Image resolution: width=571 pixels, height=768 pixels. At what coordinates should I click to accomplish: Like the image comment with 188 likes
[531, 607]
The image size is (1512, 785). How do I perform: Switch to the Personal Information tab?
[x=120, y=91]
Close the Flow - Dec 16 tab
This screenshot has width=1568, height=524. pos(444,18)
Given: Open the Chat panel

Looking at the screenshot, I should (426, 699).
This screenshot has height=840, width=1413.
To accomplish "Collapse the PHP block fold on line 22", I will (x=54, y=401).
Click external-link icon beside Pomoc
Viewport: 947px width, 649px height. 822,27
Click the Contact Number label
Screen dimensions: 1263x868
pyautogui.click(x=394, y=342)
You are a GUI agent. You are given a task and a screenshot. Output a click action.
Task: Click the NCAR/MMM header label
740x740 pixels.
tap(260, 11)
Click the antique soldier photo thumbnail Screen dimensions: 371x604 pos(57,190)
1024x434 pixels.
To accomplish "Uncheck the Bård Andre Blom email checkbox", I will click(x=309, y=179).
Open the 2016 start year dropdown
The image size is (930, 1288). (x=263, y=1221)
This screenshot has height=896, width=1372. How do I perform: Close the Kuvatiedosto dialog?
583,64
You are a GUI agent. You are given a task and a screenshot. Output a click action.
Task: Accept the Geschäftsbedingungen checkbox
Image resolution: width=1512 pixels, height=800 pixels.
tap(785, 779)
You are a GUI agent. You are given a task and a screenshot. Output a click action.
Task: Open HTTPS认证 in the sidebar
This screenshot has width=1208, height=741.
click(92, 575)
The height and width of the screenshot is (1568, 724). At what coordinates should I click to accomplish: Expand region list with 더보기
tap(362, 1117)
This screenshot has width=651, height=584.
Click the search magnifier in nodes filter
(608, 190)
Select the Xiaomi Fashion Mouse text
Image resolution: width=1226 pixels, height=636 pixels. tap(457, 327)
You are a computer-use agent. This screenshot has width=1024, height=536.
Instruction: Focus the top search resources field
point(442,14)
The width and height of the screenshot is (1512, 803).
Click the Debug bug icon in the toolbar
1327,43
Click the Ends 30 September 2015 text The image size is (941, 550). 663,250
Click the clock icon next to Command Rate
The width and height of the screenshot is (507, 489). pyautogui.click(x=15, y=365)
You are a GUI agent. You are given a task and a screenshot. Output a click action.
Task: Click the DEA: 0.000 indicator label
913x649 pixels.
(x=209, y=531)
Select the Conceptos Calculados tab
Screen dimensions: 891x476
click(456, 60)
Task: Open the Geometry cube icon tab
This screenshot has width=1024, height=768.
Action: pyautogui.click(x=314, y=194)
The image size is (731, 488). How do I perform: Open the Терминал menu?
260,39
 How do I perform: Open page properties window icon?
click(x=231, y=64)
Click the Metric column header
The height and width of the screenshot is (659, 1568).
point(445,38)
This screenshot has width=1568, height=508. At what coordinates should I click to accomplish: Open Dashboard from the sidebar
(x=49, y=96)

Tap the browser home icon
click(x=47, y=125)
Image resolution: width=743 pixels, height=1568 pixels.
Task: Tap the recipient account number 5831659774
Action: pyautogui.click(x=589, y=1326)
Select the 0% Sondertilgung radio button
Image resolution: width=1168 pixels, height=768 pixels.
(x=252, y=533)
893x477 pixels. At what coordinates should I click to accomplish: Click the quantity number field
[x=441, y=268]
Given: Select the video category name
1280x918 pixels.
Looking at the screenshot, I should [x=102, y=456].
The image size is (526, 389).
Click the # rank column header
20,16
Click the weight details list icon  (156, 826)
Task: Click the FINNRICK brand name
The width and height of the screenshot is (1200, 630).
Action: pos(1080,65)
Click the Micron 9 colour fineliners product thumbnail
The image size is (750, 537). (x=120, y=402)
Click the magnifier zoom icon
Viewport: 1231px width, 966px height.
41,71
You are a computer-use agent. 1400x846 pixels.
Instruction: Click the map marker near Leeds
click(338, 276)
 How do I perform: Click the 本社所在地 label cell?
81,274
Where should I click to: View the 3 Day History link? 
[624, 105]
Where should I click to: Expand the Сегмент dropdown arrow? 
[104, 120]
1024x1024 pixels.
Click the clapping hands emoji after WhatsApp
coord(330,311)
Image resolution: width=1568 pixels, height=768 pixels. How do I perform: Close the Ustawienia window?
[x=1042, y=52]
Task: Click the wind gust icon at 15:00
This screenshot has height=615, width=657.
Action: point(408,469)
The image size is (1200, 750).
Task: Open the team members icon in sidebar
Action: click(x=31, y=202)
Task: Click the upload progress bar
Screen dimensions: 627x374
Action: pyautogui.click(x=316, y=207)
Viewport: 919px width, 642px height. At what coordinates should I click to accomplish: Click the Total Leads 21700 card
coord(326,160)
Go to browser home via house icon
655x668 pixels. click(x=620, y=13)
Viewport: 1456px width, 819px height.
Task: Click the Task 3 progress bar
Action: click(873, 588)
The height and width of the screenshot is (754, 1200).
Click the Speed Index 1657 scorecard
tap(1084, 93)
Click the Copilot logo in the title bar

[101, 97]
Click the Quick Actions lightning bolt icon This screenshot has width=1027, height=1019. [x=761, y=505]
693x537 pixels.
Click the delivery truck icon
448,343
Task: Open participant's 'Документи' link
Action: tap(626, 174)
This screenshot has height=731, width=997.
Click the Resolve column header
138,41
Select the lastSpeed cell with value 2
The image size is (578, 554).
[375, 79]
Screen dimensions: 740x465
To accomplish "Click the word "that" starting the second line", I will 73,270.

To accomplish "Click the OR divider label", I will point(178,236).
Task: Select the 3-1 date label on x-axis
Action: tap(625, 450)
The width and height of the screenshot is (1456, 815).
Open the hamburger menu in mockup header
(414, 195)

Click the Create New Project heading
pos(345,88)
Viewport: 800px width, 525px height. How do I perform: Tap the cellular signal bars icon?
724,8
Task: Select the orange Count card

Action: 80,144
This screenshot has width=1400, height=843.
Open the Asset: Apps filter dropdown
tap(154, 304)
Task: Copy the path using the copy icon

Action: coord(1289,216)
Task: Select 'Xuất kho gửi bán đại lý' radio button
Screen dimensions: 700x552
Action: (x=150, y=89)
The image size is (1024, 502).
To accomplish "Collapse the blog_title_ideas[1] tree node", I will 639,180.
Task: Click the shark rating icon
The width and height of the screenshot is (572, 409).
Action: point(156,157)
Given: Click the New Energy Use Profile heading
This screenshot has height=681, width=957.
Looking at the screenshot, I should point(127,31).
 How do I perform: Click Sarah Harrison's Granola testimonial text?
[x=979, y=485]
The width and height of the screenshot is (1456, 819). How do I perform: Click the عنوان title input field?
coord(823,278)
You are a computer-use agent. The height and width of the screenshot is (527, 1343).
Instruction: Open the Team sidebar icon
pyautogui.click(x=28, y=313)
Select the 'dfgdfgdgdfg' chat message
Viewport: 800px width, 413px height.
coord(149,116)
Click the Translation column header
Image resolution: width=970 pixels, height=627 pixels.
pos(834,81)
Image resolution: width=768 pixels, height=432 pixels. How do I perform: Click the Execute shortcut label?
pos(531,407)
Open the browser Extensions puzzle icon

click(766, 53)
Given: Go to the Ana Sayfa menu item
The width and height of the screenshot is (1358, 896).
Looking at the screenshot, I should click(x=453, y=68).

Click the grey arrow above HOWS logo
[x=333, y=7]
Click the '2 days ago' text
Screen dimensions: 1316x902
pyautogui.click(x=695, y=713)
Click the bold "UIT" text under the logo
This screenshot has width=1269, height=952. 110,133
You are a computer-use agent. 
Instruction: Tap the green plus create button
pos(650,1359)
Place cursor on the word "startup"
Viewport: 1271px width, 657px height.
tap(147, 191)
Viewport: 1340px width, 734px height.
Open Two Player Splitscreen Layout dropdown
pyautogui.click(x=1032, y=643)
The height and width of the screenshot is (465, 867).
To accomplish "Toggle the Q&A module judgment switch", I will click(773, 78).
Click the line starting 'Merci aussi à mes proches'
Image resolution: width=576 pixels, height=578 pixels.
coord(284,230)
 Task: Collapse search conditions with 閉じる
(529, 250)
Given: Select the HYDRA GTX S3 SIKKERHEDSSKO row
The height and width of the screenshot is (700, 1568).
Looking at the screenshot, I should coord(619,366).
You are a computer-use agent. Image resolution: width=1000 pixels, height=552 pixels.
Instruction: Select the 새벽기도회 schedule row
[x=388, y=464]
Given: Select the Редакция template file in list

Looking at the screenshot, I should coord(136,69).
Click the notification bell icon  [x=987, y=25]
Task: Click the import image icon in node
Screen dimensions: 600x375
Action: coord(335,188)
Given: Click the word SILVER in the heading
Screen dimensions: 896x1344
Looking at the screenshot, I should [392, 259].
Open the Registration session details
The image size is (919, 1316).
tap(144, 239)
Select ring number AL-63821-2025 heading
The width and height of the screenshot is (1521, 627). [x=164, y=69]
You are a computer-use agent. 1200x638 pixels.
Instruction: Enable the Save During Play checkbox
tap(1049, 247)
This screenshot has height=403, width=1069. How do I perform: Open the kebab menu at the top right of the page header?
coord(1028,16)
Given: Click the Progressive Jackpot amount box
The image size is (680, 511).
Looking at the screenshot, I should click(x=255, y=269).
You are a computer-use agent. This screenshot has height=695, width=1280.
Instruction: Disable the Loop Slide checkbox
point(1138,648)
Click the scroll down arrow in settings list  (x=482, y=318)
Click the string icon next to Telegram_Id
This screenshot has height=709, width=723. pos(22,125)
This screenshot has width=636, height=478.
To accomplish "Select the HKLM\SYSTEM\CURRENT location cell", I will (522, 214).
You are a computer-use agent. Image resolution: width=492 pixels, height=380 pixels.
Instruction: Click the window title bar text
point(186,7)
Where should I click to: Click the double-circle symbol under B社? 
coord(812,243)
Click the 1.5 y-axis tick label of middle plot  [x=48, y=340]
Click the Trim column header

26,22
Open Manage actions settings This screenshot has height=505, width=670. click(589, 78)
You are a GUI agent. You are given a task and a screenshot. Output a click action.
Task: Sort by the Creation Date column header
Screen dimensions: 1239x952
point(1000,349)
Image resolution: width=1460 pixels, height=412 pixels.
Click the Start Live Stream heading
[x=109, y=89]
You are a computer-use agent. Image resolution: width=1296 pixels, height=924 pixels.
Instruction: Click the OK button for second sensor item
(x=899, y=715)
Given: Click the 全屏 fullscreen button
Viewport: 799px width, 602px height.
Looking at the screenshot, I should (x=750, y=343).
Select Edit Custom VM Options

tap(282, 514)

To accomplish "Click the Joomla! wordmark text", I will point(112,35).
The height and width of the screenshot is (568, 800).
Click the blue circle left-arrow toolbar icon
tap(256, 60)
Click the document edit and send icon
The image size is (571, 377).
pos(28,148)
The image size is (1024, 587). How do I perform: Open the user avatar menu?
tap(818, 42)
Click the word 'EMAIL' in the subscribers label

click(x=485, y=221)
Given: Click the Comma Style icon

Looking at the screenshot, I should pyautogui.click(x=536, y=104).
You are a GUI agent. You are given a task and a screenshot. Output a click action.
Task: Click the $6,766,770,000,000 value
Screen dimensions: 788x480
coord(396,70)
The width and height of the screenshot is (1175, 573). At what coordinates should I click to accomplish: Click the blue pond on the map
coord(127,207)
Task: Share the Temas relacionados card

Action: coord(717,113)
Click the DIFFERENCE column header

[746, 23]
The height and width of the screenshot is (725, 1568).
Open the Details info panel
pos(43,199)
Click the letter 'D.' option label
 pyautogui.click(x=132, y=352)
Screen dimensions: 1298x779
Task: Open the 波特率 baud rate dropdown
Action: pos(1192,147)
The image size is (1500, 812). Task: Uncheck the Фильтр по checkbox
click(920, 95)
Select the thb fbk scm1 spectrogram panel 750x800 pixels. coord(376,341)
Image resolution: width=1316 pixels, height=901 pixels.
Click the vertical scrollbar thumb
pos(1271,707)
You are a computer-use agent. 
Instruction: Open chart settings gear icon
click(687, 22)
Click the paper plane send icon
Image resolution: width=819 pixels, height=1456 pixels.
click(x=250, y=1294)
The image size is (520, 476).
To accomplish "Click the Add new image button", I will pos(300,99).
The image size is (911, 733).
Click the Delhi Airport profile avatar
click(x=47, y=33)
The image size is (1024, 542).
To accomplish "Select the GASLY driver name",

# # # # #

Show all lines in the preceding material that have "radio" in them.

### Response to the task
Select the 0% Sondertilgung radio button
Task: Select 'Xuất kho gửi bán đại lý' radio button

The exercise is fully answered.